Originally published in Clean Capital.
Using underwater balloons to store energy
By Jenny Tan
November 26, 2015
In the depths of Lake Ontario, giant underwater balloons are set to store some of Toronto’s excess energy.
Toronto-based Hydrostor activated what it claims is the world’s first underwater compressed air energy storage system last week. The system uses compressed air to store energy generated during non-peak periods.
With a capacity of 660 kilowatt hours, the underwater balloons can store enough energy to power 330 homes.
During non-peak periods, excess electricity is passed through an air compressor. The compressed air is then sent through a pipeline from the facility on Toronto Island to the underwater balloons in Lake Ontario. When energy is needed, the process is reversed. The weight of the water pushes the compressed air back up the pipeline, where an expander converts it back to electricity that can be fed back into Toronto’s electrical grid.

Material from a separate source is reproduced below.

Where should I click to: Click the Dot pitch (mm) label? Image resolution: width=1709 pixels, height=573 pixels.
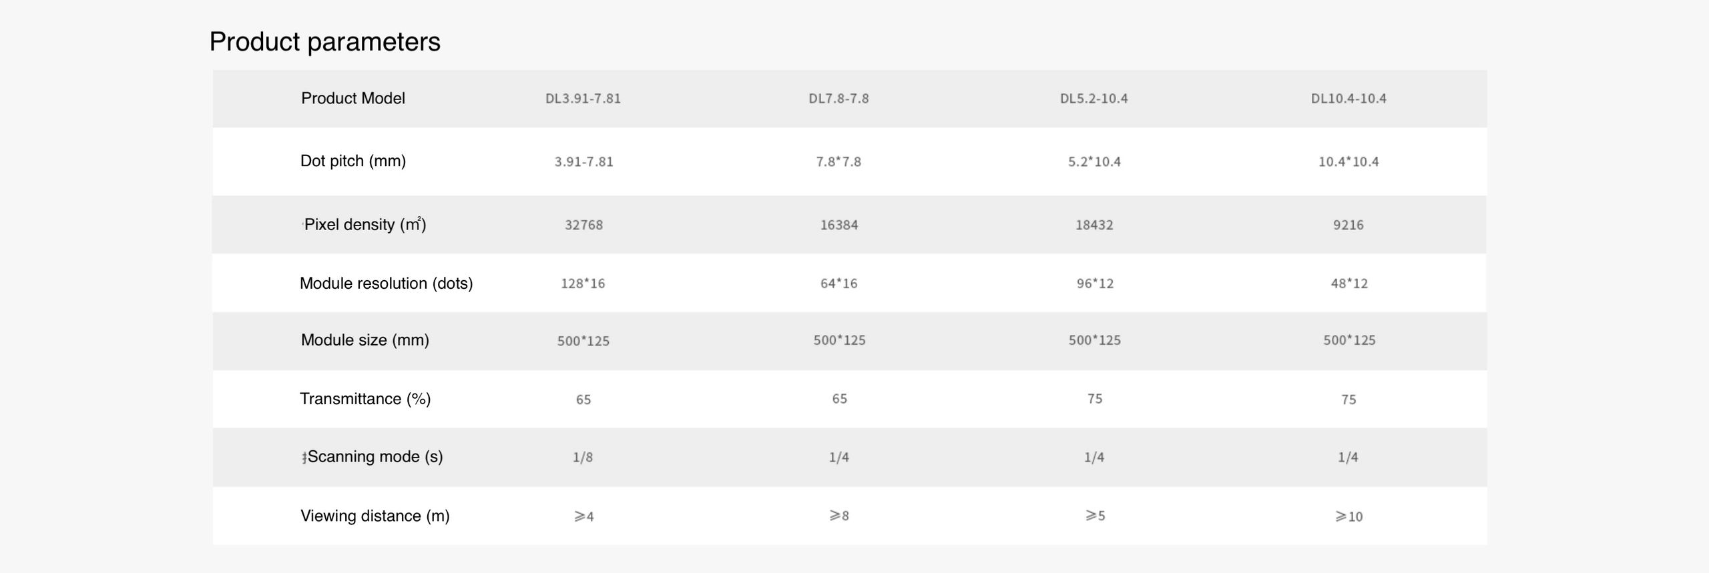[352, 161]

Toronto Hydro will operate the facility.
“The G20 is talking about getting off fossil fuel by 2050,” Hydrostor CEO Curtis VanWalleghem told Canadian Manufacturing. “To do that, our electricity system has to incorporate storage so we don’t need as much backup diesel and natural gas capacity — that’s what this can do.”
The underwater balloon system produces zero emissions and conserves heat from the compression process to be reused.
Commercially viable energy storage technology is a key to establishing mainstream renewable energy. The amount of energy renewable sources produce often varies depending on weather conditions, which creates a need for reliable storage. But some storage options can only be used in particular locations, including pumped hydro, which involves pumping water from low to high elevations to be released when energy is needed. The underwater balloons are meant to be more easily scalable for projects of different sizes.
The interest in energy storage has increased in recent years. In May, Silicon Valley innovator Elon Musk announced the Powerwall, a rechargeable lithium-ion battery for residential homes. The commercial version, the Powerpack, is also available for utility companies. A large Californian utility also recently decided to build a battery plant over a natural gas power plant.
Ontario leads Canada in energy storage initiatives. In July last year, the province announced 34 megawatts of energy storage projects with technologies from flywheels to thermal energy storage. In August 2014, Oshawa Power installed thirty rooftop solar panel and battery storage units. And other provinces are taking note. Alberta Innovatesfunded six energy storage projects in the province this year.
Hydrostor hopes to sell its system to coastal cities and island nations making the switch to renewable energy.